The show de facto changed television, especially television news, for better or for worse, depending on who was asked. The criticisms did not abate, and many worried about the impact on journalism, especially long-format documentaries, as 60 Minutes gave the impression that any major issue could be addressed in fourteen minutes. The show was accused of being more entertainment than journalism, of “being too slick, too shallow—a hit show, not a news broadcast.” As the Los Angeles Times explained in 1980, “exposing a fraudulent anti-poverty program is one thing; '60 Minutes' does that. Examining the root causes of poverty and exploring solutions to the problem is quite another; '60 Minutes' doesn’t do that.” But Hewitt always described his creation as “packaged reality,” characterized by a mix of hard and featured stories, modeled after the old Life magazine that Hewitt admired.

By the late 1970s, the show was mature and confident enough to be subject of two 60 Minutes investigative pieces about itself and its techniques. The first one called "Looking at 60 Minutes," was produced by Marion Goldin who "dissected various practices that had come under some fire," while the second took viewers on a  "Behind the Scenes" tour of the most successful show on television.
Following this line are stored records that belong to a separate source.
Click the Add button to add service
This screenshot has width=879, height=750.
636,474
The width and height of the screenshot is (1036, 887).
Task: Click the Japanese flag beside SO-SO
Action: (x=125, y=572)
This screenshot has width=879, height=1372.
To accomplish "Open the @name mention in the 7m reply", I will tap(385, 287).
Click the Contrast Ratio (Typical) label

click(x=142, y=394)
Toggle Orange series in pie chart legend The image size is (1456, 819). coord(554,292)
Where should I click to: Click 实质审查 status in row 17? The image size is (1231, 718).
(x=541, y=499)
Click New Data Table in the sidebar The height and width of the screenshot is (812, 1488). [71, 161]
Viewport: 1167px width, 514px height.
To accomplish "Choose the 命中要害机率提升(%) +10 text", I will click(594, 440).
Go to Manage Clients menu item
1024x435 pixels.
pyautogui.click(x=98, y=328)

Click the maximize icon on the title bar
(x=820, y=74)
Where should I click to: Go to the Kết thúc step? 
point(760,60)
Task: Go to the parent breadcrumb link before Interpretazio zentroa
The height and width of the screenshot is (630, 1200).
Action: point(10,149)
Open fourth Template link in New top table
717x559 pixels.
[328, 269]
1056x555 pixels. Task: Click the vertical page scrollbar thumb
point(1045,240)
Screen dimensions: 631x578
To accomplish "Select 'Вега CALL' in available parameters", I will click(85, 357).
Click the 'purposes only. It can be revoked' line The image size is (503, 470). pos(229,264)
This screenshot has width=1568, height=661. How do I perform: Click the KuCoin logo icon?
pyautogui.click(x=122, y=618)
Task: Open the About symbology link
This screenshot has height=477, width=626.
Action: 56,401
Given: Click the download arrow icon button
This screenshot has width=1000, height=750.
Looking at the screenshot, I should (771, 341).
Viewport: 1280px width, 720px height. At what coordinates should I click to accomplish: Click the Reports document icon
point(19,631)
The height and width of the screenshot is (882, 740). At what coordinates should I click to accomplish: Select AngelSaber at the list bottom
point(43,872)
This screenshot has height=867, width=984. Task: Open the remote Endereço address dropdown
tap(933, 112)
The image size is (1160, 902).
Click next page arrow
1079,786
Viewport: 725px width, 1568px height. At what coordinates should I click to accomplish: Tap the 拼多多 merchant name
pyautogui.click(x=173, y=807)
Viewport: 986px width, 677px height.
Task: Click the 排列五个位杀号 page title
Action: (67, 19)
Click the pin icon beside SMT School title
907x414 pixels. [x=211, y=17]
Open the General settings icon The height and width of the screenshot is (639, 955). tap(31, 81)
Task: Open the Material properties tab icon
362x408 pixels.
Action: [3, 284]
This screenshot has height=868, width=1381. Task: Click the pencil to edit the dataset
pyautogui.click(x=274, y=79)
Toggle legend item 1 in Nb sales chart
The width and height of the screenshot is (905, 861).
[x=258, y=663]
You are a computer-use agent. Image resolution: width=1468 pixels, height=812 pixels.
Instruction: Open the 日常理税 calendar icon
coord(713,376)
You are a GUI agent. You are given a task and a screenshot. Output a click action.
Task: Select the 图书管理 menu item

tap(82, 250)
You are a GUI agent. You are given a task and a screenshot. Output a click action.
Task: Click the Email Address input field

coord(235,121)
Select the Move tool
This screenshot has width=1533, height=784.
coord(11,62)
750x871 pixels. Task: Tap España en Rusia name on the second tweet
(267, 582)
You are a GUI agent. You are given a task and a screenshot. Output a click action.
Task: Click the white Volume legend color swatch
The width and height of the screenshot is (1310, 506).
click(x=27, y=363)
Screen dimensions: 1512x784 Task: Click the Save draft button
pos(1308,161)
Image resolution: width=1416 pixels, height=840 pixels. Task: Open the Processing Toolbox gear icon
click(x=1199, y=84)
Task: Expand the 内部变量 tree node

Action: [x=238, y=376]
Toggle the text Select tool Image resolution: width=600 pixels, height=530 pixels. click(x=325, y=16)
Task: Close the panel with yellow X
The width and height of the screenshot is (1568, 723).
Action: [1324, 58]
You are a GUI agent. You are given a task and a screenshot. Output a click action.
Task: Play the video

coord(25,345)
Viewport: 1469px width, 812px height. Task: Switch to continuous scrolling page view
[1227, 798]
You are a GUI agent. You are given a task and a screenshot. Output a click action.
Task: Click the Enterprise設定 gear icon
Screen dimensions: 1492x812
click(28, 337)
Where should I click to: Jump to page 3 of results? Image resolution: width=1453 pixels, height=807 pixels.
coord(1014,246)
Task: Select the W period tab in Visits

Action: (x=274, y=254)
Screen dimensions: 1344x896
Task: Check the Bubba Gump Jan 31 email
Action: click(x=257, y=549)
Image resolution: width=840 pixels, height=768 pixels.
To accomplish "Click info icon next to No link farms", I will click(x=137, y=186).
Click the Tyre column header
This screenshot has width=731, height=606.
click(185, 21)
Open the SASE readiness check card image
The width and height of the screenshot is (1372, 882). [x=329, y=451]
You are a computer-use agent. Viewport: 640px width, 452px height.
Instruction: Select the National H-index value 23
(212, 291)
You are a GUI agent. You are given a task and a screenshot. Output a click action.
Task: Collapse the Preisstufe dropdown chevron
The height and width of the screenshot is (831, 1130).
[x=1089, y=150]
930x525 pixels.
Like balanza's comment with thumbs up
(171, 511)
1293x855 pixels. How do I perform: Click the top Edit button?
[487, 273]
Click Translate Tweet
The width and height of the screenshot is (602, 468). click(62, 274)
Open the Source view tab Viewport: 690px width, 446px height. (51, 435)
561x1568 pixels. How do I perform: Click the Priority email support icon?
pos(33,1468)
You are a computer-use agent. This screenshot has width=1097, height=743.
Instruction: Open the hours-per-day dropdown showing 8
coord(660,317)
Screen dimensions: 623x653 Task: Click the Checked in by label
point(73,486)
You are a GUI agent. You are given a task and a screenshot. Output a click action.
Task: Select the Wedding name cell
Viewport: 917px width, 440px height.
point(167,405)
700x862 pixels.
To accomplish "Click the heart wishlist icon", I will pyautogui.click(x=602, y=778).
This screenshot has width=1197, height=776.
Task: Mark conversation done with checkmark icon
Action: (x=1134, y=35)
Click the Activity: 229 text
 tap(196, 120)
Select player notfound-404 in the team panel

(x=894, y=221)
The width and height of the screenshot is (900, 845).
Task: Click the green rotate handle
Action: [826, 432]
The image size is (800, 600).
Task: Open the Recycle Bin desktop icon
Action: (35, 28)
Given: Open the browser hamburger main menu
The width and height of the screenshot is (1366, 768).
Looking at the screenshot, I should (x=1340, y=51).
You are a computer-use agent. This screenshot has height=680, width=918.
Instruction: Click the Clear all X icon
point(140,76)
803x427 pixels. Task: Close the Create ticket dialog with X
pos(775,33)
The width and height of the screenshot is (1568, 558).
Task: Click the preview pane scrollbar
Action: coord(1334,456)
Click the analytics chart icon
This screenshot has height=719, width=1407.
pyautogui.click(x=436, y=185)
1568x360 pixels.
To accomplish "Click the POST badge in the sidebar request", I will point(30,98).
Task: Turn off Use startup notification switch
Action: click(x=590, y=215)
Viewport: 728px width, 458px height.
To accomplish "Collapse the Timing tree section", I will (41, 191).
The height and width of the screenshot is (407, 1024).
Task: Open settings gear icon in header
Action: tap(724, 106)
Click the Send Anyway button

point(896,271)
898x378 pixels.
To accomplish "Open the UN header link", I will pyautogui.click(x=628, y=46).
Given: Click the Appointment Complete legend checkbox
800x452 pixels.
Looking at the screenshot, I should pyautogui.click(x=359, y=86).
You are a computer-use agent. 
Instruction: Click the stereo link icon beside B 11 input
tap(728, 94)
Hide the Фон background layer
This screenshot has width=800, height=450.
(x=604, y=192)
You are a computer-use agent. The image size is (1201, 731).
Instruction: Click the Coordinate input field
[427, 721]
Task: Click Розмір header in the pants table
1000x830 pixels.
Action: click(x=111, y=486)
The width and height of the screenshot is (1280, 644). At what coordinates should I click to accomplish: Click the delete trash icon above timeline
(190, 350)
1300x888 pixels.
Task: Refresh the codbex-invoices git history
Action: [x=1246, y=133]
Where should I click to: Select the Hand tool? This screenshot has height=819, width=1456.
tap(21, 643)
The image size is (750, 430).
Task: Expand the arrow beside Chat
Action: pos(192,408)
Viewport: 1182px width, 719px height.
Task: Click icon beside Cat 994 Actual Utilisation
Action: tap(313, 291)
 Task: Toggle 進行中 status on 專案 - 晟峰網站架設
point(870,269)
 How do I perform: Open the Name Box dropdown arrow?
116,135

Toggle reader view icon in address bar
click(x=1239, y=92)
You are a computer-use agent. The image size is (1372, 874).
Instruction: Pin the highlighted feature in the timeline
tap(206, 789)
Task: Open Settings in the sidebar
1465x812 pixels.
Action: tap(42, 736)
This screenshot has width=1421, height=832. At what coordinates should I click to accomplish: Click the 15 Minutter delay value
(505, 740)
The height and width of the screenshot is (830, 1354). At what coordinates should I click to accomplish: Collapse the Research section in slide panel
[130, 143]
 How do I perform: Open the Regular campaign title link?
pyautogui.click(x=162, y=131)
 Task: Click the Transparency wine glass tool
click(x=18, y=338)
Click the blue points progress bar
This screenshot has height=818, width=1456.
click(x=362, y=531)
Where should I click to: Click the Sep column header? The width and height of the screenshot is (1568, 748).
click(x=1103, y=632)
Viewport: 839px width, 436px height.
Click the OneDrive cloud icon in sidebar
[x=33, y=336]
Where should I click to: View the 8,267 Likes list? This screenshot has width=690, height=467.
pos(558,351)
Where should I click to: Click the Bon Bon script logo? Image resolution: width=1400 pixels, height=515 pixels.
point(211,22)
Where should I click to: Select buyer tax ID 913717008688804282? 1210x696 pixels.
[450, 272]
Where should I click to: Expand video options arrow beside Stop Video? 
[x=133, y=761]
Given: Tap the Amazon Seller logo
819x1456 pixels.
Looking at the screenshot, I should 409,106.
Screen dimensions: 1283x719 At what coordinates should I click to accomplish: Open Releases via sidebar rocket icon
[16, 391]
This topic was revisited in 1982 with a "CBS News Special, Eye on the Media: Business and the Press," that aired on December 25. The debate, moderated by Harvard law professor Charles R. Nesson, with ABC's Geraldo Rivera, NBC's Brian Ross, and for CBS, Dan Rather, Mike Wallace, and executive producer Don Hewitt, answered questions about unfair treatment of business by the press. On the business side, Herbert Schmertz represented Mobil Oil and Howard P. Allen spoke for Edison, among others.

Dan Rather received both praise for his hard-edged journalism and criticism for “virtually every transgression” ascribed to 60 Minutes, including superficiality, hype, gee whiz-ness, theatricality, and bias. He was also described in 1980 as “the new breed of television journalist - the reporter-as-performer-participant. The good-looking guy who gets personally involved in his stories, playing basketball with one interview subject and skin-diving with another.” Despite these criticisms, the press acknowledged his “impressive reportorial skills [and] his strong professional presence,” and many of his stories received or were nominated for journalistic awards, including Emmys, Peabody Awards, Robert F. Kennedy Journalism Awards, and Alfred I. DuPont Columbia University Awards. Rather achieved a different level of notoriety than during his time as a White House correspondent. He was on the cover of TV Guide, People weekly, and interviewed by Rolling Stone, for example, and rumors were circulating about a possible succession to Walter Cronkite as early as 1977.

As Christopher Sterling put it in Encyclopedia of Journalism, “After four decades on the air, 60 Minutes has become the quintessential news magazine, and one that has avoided some of its competitor's problems. It has successfully melded hard and softer news and avoided the overall trend toward tabloid content.” In 1981, Ed Bradley replaced Dan Rather and correspondents have included, over the years, Lesley Stahl, Meredith Vieira, Scott Pelley, Bob Simon, Steve Kroft, Diane Sawyer, Anderson Cooper, and Christiane Amanpour. 

The first of so-called TV newsmagazines, 60 Minutes has influenced similar programs such as 20/20 (ABC, 1978– ), Nightline (ABC, 1980–  ), and Dateline (NBC, 1992–  ), as well as other CBS shows such as West 57th  with Meredith Vieira and Steve Kroft, 48 Hours, which originally focused on showing events occurring over a 48-hour span, and, over strong objections by producer Don Hewitt, 60 Minutes II in 1999, an attempt to further expand the news magazine.